Ian Wilmut, der Erzeuger des im Februar eingeschläferten Klon-Schafs «Dolly», hatte eine Erfolgsquote von 0,36 Prozent. Er musste insgesamt 277 Zellfusionen mit 277 Eizellen durchführen, ehe ihm die Schwangerschaft und Geburt von «Dolly» gelang.

Klon-Experte Davor Solter kann Antinoris Erfolgsrate trotzdem wenig abgewinnen: «Angenommen, es stimmt, dann gibt es immer noch keinen Grund, sich darüber zu freuen, dass neunzig Prozent der Patientinnen die Gesundheitsrisiken einer abgebrochenen Schwangerschaft mitmachen müssen», sagt er. «Ich glaube, Antinori sucht nur öffentliche Aufmerksamkeit.»

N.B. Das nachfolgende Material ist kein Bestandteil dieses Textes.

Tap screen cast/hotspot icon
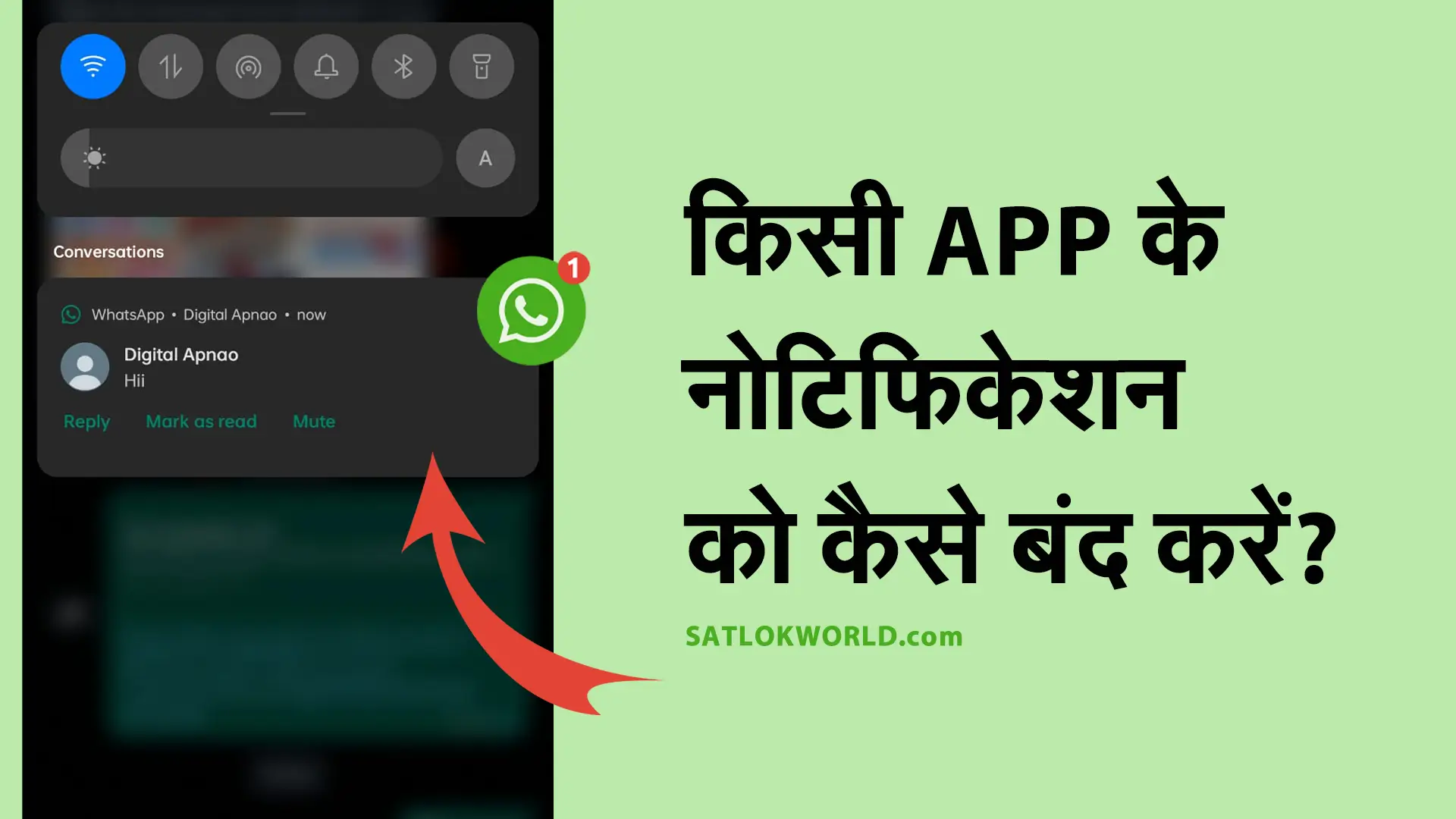 [249, 66]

Mehrmals im Jahr schafft es Antinori im grossen Stil in die internationalen Medien. Mit Ankündigungen von Klon-Babys aus seiner Fortpflanzungsklinik. Oder solchen, die er anderen Wissenschaftlern in die Hände legt: So behauptete Antinori im Februar, die chinesische Wissenschaftlerin Guang Zhou hätte zwischen dem 20. und 22. Januar dieses Jahres ein geklontes Baby auf die Welt geholt. «Dottoressa Guang Zhou hat über 400 geklonte Embryonen erzeugt», behauptet Antinori. Chinesische Forscher wollen davon nichts wissen und verweisen süffisant darauf, dass Guang Zhou kein Frauenname, sondern der Name der südchinesischen Stadt Kanton sei.

Doch der Professore lässt sich nicht beirren. «Ich verrate Ihnen exklusiv, dass in einem Krankenhaus in Belgien ein bekannter Gynäkologe heimlich klont. Namen kann ich nicht nennen. Aber ist das ein Scoop, nur für Sie!», ruft er euphorisch.

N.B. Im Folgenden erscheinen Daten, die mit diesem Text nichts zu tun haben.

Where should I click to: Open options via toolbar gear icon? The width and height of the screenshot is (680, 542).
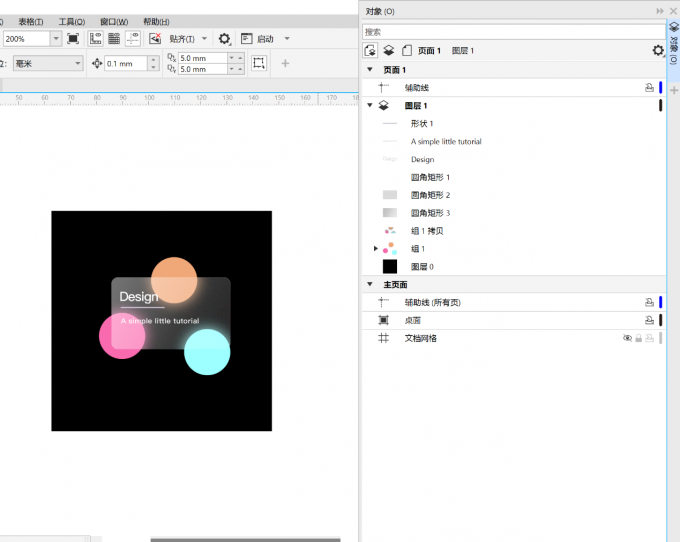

Doch auch in Belgien winkt man ab. «Es gibt meines Wissens keine einzige Gruppe in Belgien, die Ähnliches wagen würde», sagt Belgiens bekanntester Fruchtbarkeitsmediziner Andre Van Steirteghem von der Freien Universität Brüssel, «und ich weiss ziemlich genau, was in diesen Gruppen passiert.» «Schreiben Sie lieber», fügt er hinzu, «dass das Parlament in Belgien wie auch der Volkskongress in China noch in diesem Jahr das reproduktive Klonen des Menschen verbieten werden.»

In Italien hat sich das Gesundheitsministerium bisher damit begnügt, «Antinoris Arbeit einer genauen Beurteilung zu unterziehen». Wenn es so weit ist, reagiert Severino Antinori drastisch: Am 21. Januar trat er in den Hungerstreik, als italienische Agenten seinen Aufenthaltsort auskundschaften wollten. Doch weil Antinori schnelle Resultate liebt und weil Italien ein Land ist, in dem manche Politiker ständig im Hungerstreik sind und damit alle langweilen, begann Antinori nach zwei Wochen wieder mit dem Essen. Nun schimpft er lieber wieder auf die «katholischen Taliban», die gleich um die Ecke bei seiner Klinik im Vatikan hocken und ihm angeblich nach der Lizenz trachten.

Mongardi hat jetzt endlich das Auto geparkt, der Professore drängt zum Aufbruch. «Schicken Sie mir Ihren Artikel», sagt er zum Abschied, «und Sie wissen ja: Wenn Sie etwas Falsches schreiben, wissen wir, wo Sie zu finden sind.»